Validate the rope_scaling configuration.

Source code in vllm/transformers_utils/configs/hunyuan_vl.py
def _rope_scaling_validation(self):
    """
    Validate the `rope_scaling` configuration.
    """
    if self.rope_scaling is None:
        return

    if not isinstance(self.rope_scaling, dict) or len(self.rope_scaling) != 2:
        raise ValueError(
            "`rope_scaling` must be a dictionary with with two fields, `type` and "
            f"`factor` or `type` and `alpha`, got {self.rope_scaling}"
        )
    rope_scaling_type = self.rope_scaling.get("type", None)
    rope_scaling_factor = self.rope_scaling.get("factor", None)
    rope_scaling_alpha = self.rope_scaling.get("alpha", None)

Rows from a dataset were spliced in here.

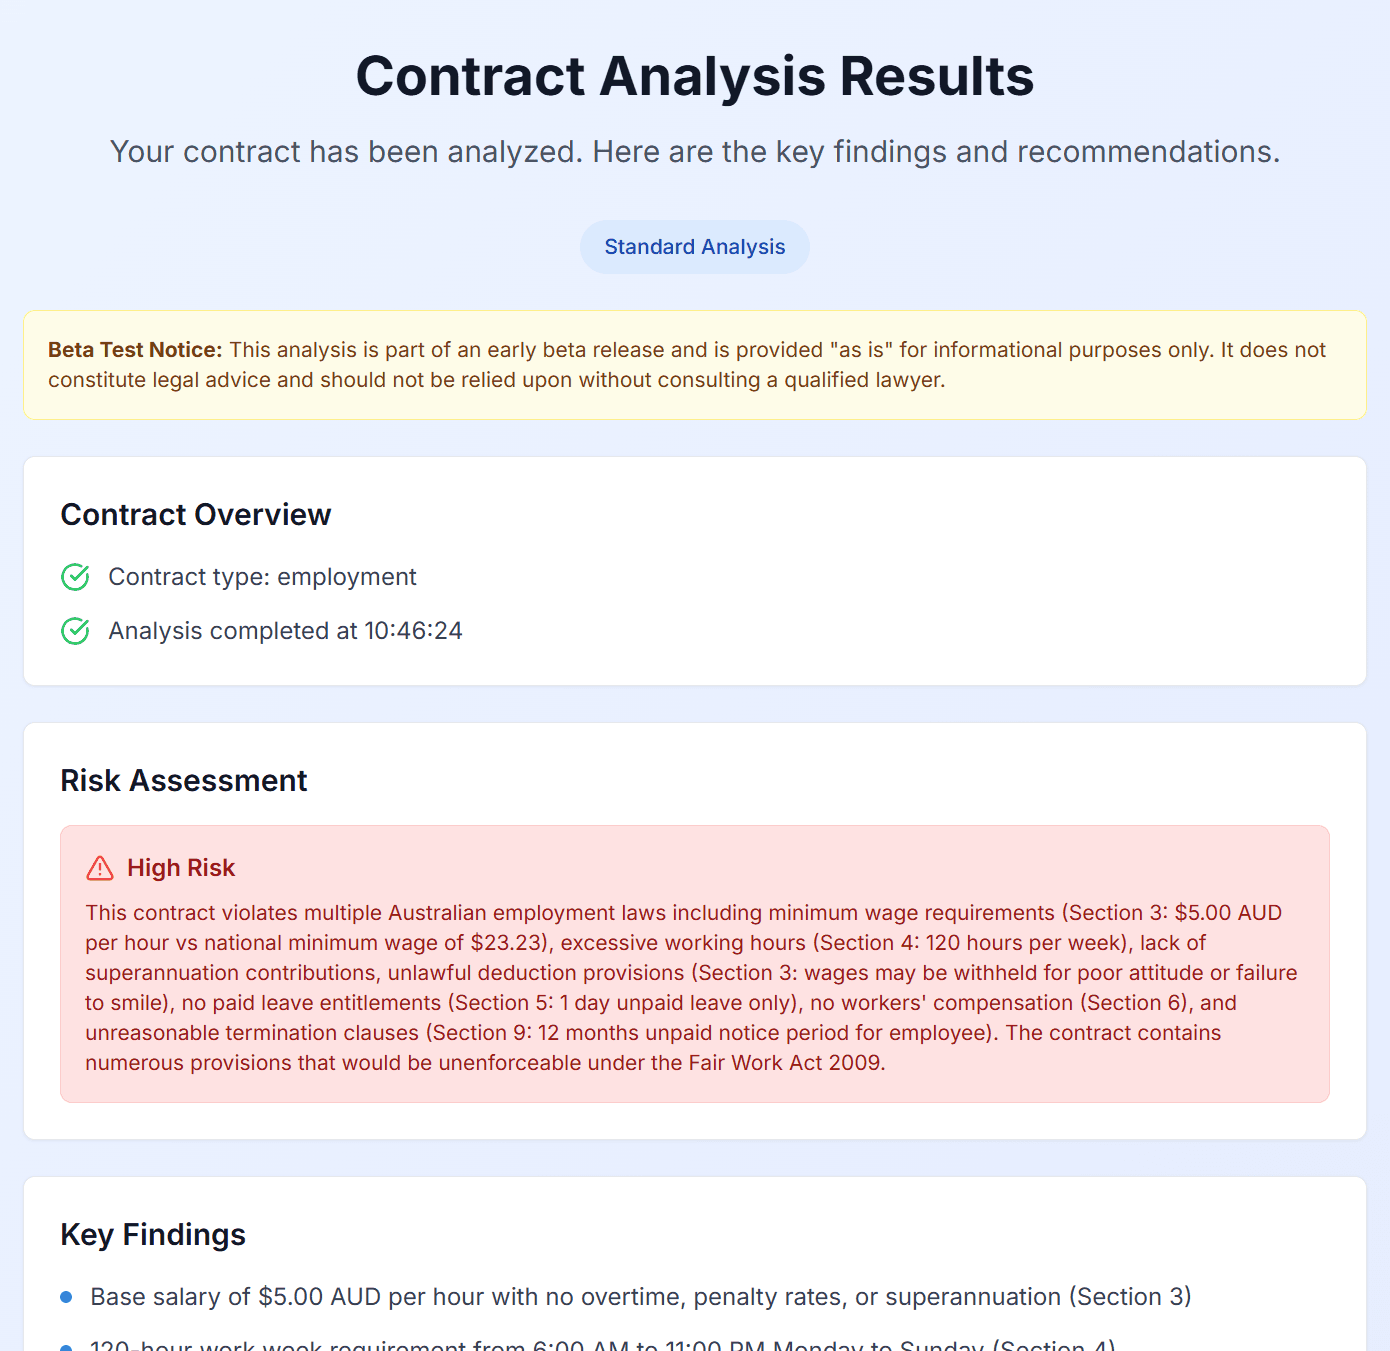Click the base salary finding about $5.00 AUD
The height and width of the screenshot is (1351, 1390).
point(640,1297)
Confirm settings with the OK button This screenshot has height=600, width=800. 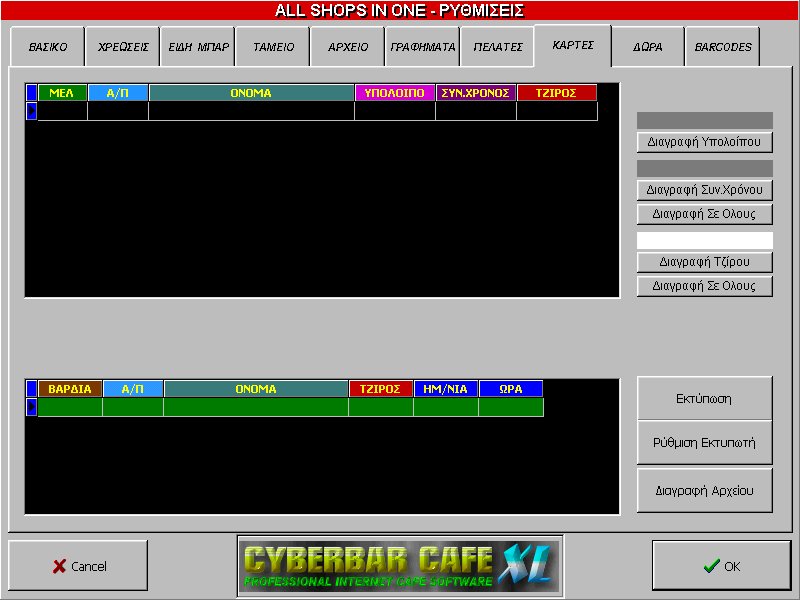click(721, 566)
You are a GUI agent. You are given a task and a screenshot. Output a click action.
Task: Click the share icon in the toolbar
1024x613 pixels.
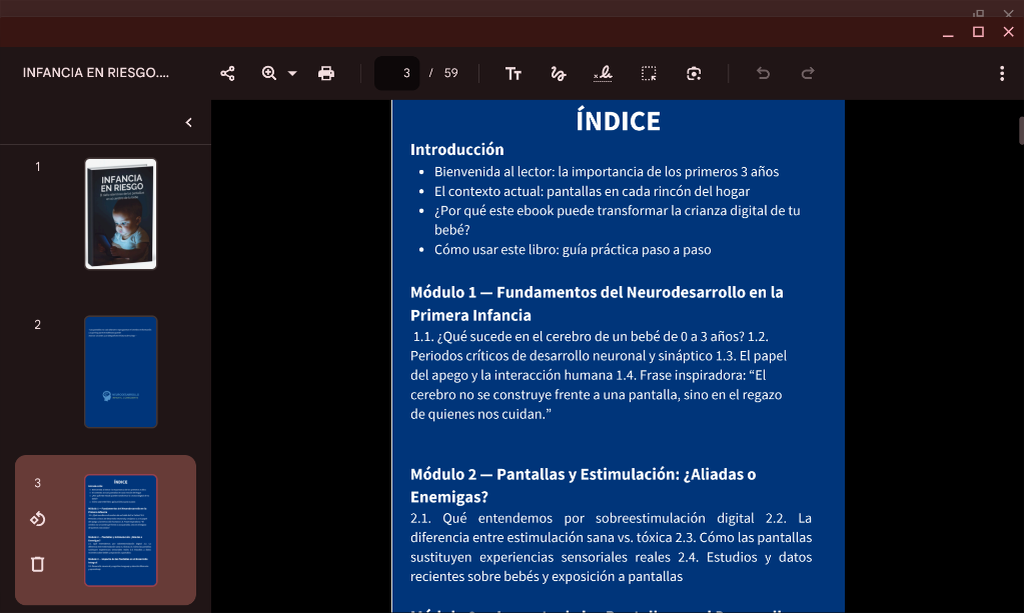(x=228, y=73)

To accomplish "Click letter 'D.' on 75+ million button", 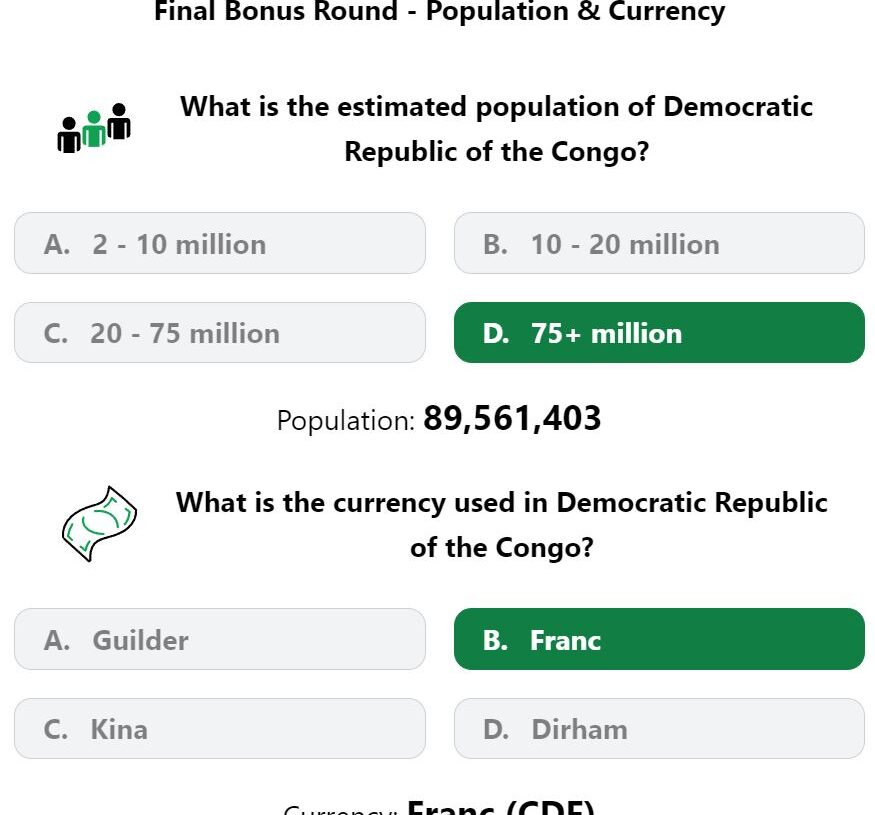I will (x=496, y=334).
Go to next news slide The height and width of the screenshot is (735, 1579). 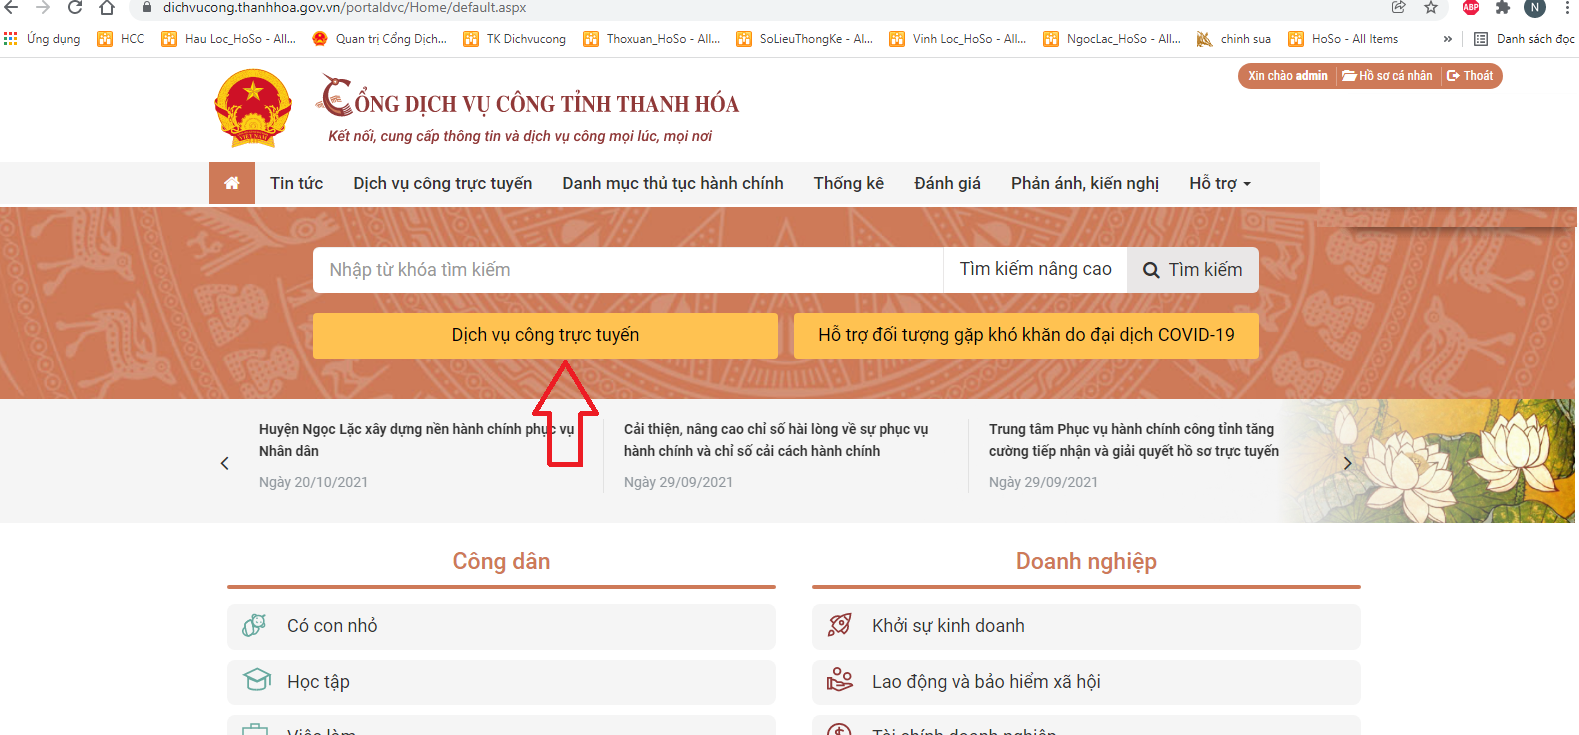pos(1347,463)
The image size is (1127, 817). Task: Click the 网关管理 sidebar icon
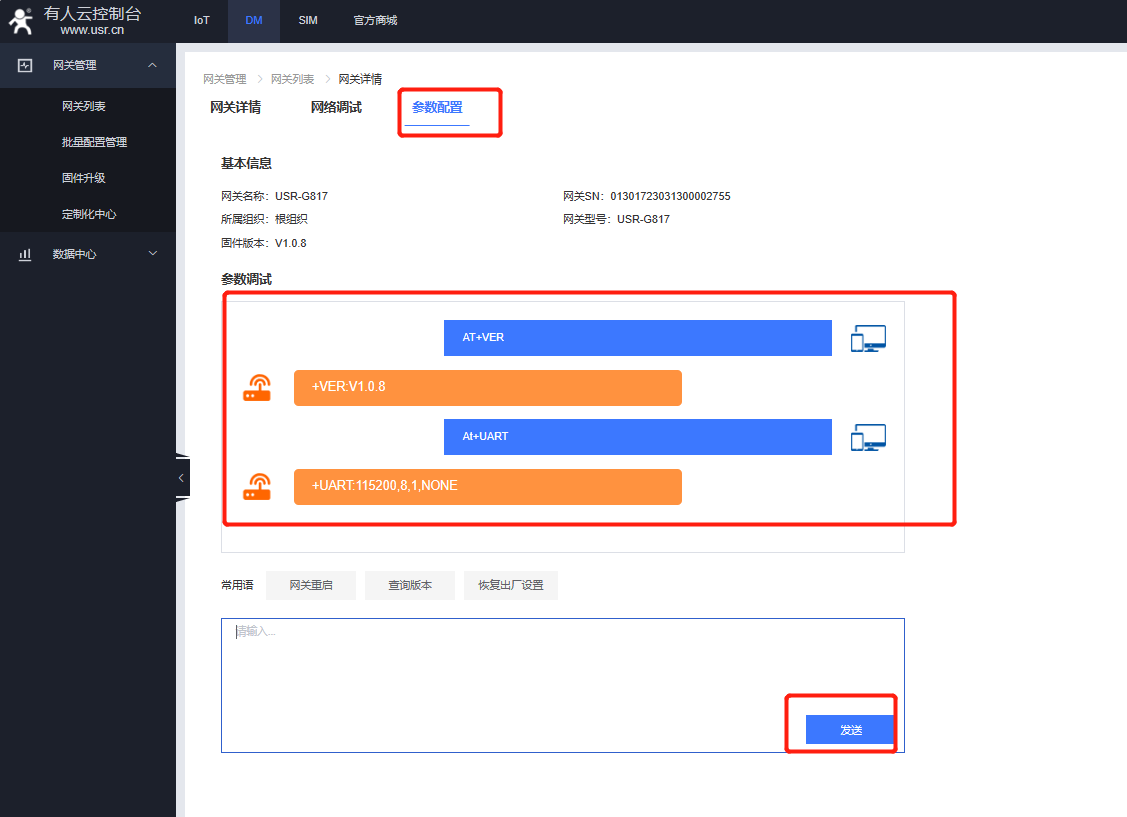click(x=26, y=65)
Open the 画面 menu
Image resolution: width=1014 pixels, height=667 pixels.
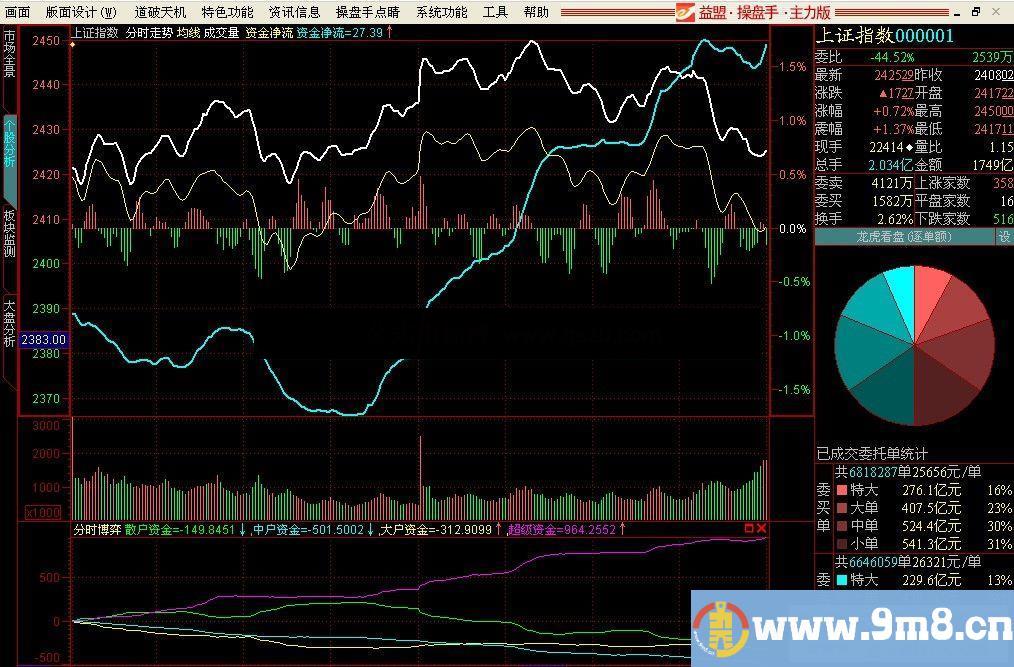[18, 12]
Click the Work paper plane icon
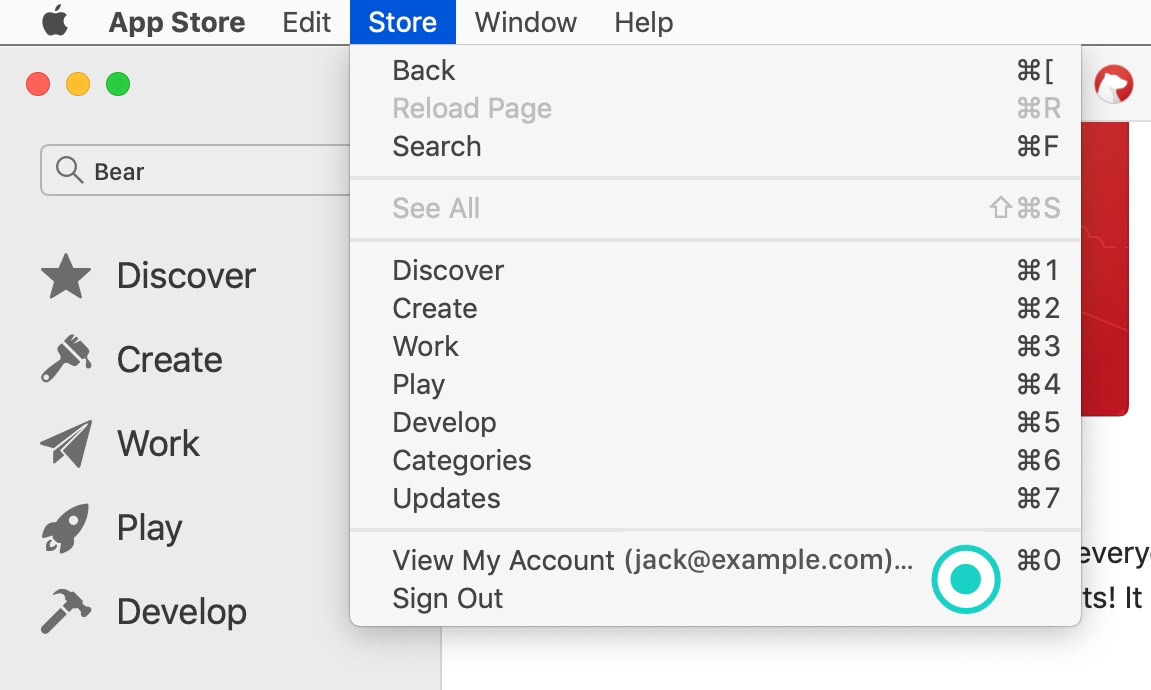 point(66,445)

    if rope_scaling_type is None or rope_scaling_type not in ["linear", "dynamic"]:
        raise ValueError(
            "`rope_scaling`'s type field must be one of ['linear', 'dynamic'], "
            f"got {rope_scaling_type}"
        )
    if rope_scaling_factor is None and rope_scaling_alpha is None:
        raise ValueError(
            "`rope_scaling`'s factor or alpha field must be have one, "
            "got both of none"
        )
    if rope_scaling_factor is not None and (
        not isinstance(rope_scaling_factor, float) or rope_scaling_factor <= 1.0
    ):
        raise ValueError(
            "`rope_scaling`'s factor field must be a float > 1.0, "
            f"got {rope_scaling_factor}"
        )
    if rope_scaling_alpha is not None and (
        not isinstance(rope_scaling_alpha, float) or rope_scaling_alpha <= 1.0
    ):
        raise ValueError(
            "`rope_scaling`'s alpha field must be a float > 1.0, "
            f"got {rope_scaling_alpha}"
        )